Problem
Copy out each of the following lines word for word.

Target position records:
################

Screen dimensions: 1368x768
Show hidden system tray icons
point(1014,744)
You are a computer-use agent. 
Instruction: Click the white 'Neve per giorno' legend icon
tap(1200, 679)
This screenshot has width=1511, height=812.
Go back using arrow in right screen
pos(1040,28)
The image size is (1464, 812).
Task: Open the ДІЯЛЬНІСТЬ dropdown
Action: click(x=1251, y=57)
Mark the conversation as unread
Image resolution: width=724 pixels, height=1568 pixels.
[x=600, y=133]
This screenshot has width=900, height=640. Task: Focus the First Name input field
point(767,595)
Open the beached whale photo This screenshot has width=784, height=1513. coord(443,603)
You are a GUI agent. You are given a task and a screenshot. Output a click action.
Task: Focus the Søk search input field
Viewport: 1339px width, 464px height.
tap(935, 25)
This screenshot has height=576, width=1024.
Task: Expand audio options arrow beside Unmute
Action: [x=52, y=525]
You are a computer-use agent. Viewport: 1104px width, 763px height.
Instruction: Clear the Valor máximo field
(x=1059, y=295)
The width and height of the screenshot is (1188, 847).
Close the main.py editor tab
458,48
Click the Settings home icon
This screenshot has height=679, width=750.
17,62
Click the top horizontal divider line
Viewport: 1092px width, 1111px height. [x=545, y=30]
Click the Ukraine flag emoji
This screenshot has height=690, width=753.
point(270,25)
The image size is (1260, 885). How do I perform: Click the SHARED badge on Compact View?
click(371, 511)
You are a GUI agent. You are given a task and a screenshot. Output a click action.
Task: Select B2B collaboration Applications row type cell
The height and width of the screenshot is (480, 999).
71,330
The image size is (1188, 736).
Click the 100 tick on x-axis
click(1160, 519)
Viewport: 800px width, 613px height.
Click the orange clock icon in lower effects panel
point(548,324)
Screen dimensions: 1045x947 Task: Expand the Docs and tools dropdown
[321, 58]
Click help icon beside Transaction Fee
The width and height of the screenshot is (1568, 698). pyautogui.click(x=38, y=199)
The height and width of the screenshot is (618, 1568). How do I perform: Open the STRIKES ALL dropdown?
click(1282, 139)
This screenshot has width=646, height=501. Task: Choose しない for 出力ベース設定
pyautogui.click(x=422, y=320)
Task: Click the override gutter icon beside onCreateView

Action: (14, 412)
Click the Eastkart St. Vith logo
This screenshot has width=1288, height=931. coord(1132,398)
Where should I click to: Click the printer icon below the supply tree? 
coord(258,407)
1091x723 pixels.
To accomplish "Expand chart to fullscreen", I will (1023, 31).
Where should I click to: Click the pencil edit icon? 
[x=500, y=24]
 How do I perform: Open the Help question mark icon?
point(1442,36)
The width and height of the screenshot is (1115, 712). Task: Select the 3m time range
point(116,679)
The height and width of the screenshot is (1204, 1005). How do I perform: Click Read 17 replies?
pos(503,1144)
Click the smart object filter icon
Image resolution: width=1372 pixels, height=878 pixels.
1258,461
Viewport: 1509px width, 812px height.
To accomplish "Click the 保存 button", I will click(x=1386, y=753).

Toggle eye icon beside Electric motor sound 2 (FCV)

################

Final answer
Screen dimensions: 1368x768
Show hidden system tray icons
point(1014,744)
You are a computer-use agent. 
Instruction: Click the white 'Neve per giorno' legend icon
tap(1200, 679)
This screenshot has width=1511, height=812.
Go back using arrow in right screen
pos(1040,28)
The image size is (1464, 812).
Task: Open the ДІЯЛЬНІСТЬ dropdown
Action: click(x=1251, y=57)
Mark the conversation as unread
Image resolution: width=724 pixels, height=1568 pixels.
[x=600, y=133]
This screenshot has width=900, height=640. Task: Focus the First Name input field
point(767,595)
Open the beached whale photo This screenshot has width=784, height=1513. coord(443,603)
You are a GUI agent. You are given a task and a screenshot. Output a click action.
Task: Focus the Søk search input field
Viewport: 1339px width, 464px height.
tap(935, 25)
This screenshot has height=576, width=1024.
Task: Expand audio options arrow beside Unmute
Action: [x=52, y=525]
You are a computer-use agent. Viewport: 1104px width, 763px height.
Instruction: Clear the Valor máximo field
(x=1059, y=295)
The width and height of the screenshot is (1188, 847).
Close the main.py editor tab
458,48
Click the Settings home icon
This screenshot has height=679, width=750.
17,62
Click the top horizontal divider line
Viewport: 1092px width, 1111px height. [x=545, y=30]
Click the Ukraine flag emoji
This screenshot has height=690, width=753.
point(270,25)
The image size is (1260, 885). How do I perform: Click the SHARED badge on Compact View?
click(371, 511)
You are a GUI agent. You are given a task and a screenshot. Output a click action.
Task: Select B2B collaboration Applications row type cell
The height and width of the screenshot is (480, 999).
71,330
The image size is (1188, 736).
Click the 100 tick on x-axis
click(1160, 519)
Viewport: 800px width, 613px height.
Click the orange clock icon in lower effects panel
point(548,324)
Screen dimensions: 1045x947 Task: Expand the Docs and tools dropdown
[321, 58]
Click help icon beside Transaction Fee
The width and height of the screenshot is (1568, 698). pyautogui.click(x=38, y=199)
The height and width of the screenshot is (618, 1568). How do I perform: Open the STRIKES ALL dropdown?
click(1282, 139)
This screenshot has width=646, height=501. Task: Choose しない for 出力ベース設定
pyautogui.click(x=422, y=320)
Task: Click the override gutter icon beside onCreateView

Action: (14, 412)
Click the Eastkart St. Vith logo
This screenshot has width=1288, height=931. coord(1132,398)
Where should I click to: Click the printer icon below the supply tree? 
coord(258,407)
1091x723 pixels.
To accomplish "Expand chart to fullscreen", I will (1023, 31).
Where should I click to: Click the pencil edit icon? 
[x=500, y=24]
 How do I perform: Open the Help question mark icon?
point(1442,36)
The width and height of the screenshot is (1115, 712). Task: Select the 3m time range
point(116,679)
The height and width of the screenshot is (1204, 1005). How do I perform: Click Read 17 replies?
pos(503,1144)
Click the smart object filter icon
Image resolution: width=1372 pixels, height=878 pixels.
1258,461
Viewport: 1509px width, 812px height.
To accomplish "Click the 保存 button", I will click(x=1386, y=753).

Toggle eye icon beside Electric motor sound 2 (FCV)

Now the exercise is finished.